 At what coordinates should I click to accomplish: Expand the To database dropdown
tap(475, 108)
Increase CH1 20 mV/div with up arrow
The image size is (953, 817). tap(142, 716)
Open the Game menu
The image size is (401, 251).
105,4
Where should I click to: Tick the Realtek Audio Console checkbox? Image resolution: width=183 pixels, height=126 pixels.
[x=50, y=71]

* Goal of the exercise
Transcribe the records exactly as they appear.

* Output of the task
 At what coordinates should I click to accomplish: Expand the To database dropdown
tap(475, 108)
Increase CH1 20 mV/div with up arrow
The image size is (953, 817). tap(142, 716)
Open the Game menu
The image size is (401, 251).
105,4
Where should I click to: Tick the Realtek Audio Console checkbox? Image resolution: width=183 pixels, height=126 pixels.
[x=50, y=71]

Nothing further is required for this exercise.